An EBNF parser is an extension of a BNF parser. So for better understanding please first refer to BNF parser page as it contains information shared by both BNF and EBNF parsers.

EBNF notation

repeater modifiers

you can use EBNF notation :

  • '*' to repeat 0 or more the same terminal or non terminal
  • '+' to repeat once or more the same terminal or non terminal

for repeated elements values passed to [Production] methods are :

  • List<TOut> for a repeated non terminal
  • List<Token<TIn>> for a repeated terminal
       [Production("listElements: value additionalValue*")]
       public JSon listElements(JSon head, List<JSon> tail)
       {
           JList values = new JList(head);
           values.AddRange(tail);
           return values;
       }

See EBNFJsonParser.cs for a complete EBNF json parser.

option modifier

the '?' modifier allow optional token or non-terminal.
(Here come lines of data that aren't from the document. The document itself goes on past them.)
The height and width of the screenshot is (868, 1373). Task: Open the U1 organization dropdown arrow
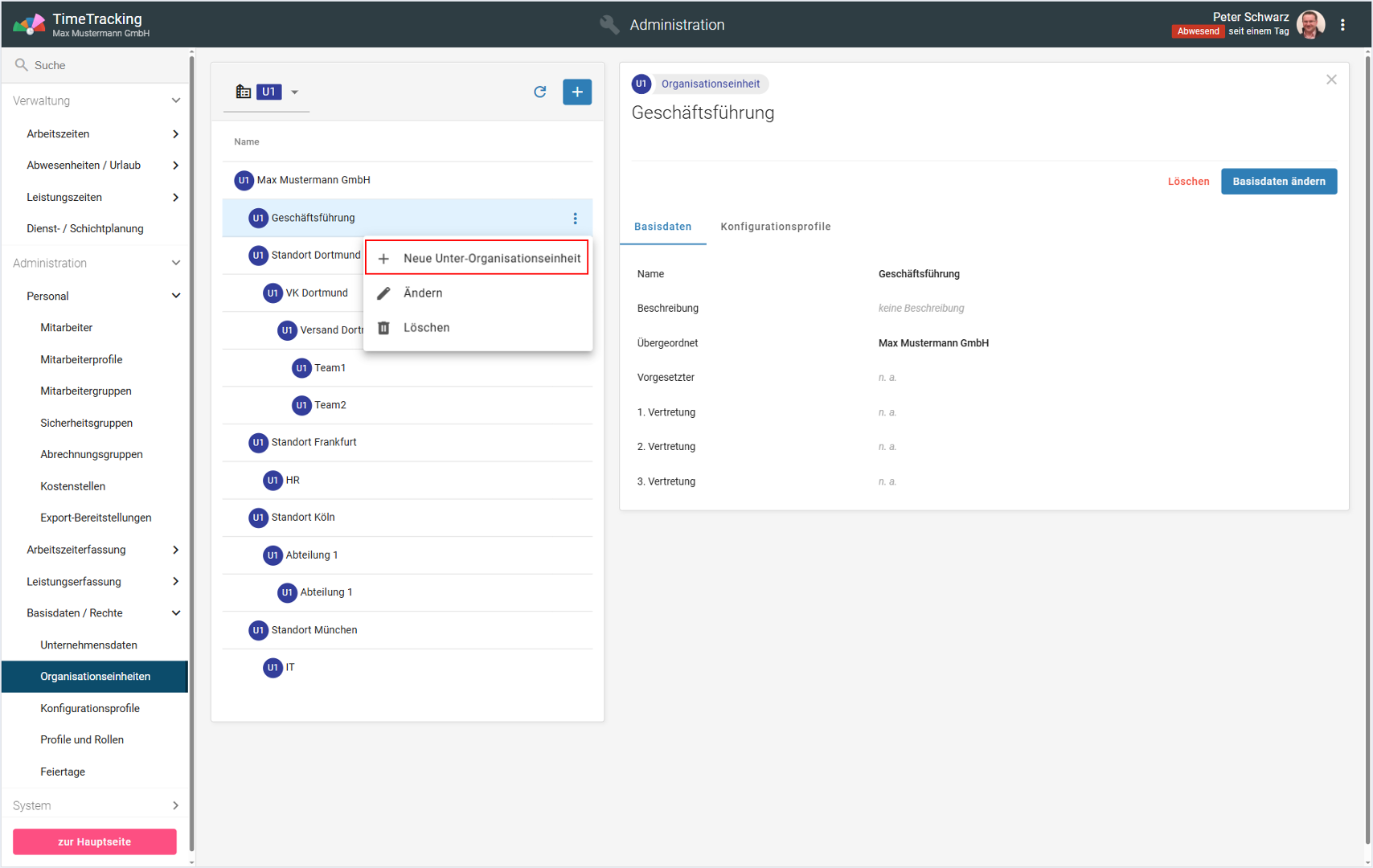click(295, 92)
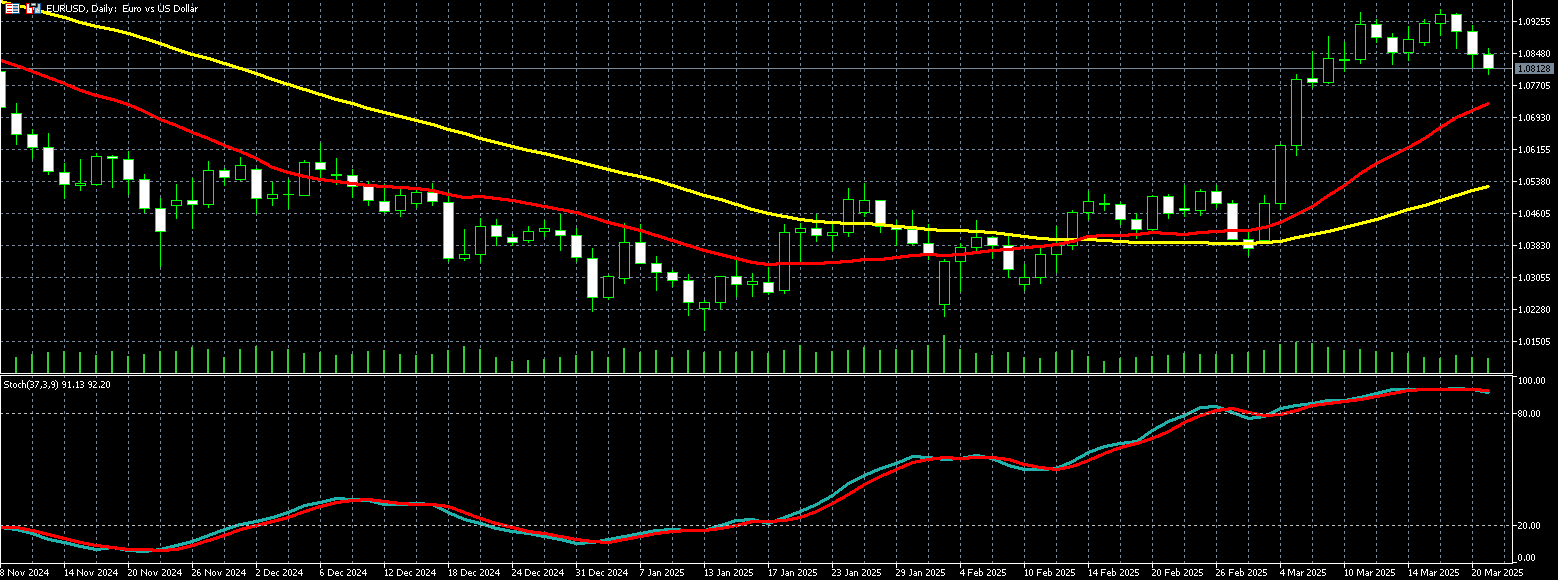Click the tallest volume bar near 4 Feb
The image size is (1558, 580).
944,354

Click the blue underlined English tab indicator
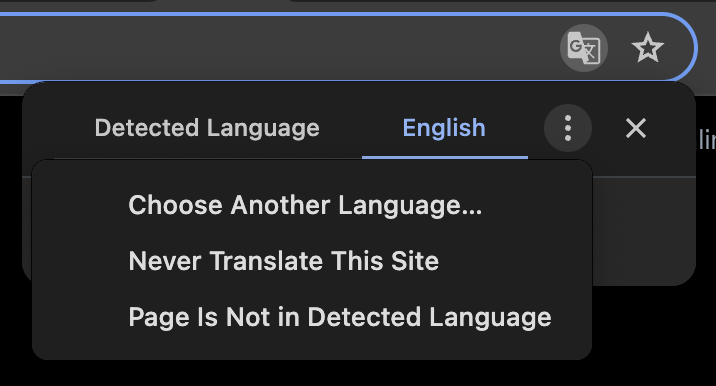click(x=445, y=157)
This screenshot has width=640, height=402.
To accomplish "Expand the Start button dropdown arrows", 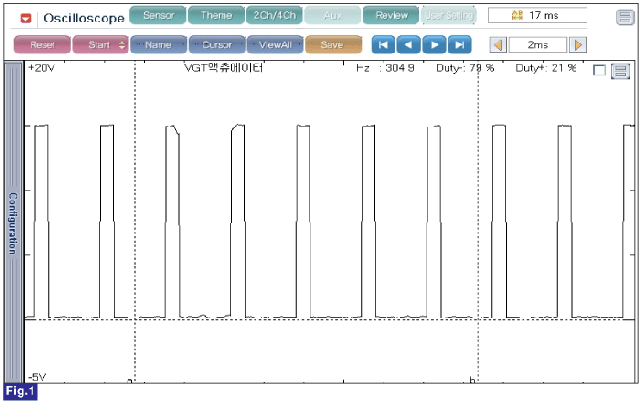I will (x=122, y=45).
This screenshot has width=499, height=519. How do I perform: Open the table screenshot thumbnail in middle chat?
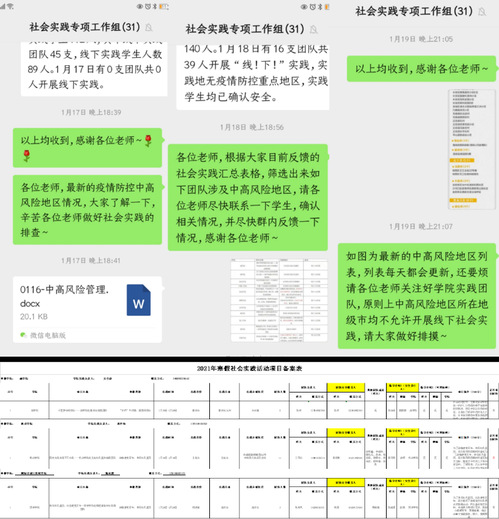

  • for tokens the Token<TIn> parameter has a IsEmpty property set to true when the matching token is absent.
  • for nonterminal the visitor method get an ValueOption<TOut> instead of TOut. Then the parameter can be tested for emptyness with IsNone property.
//option token

   [Production("block: A B? C")]
   public AST listElements(Token<TIn>, a Token<TIn> b, Token<TIn> c)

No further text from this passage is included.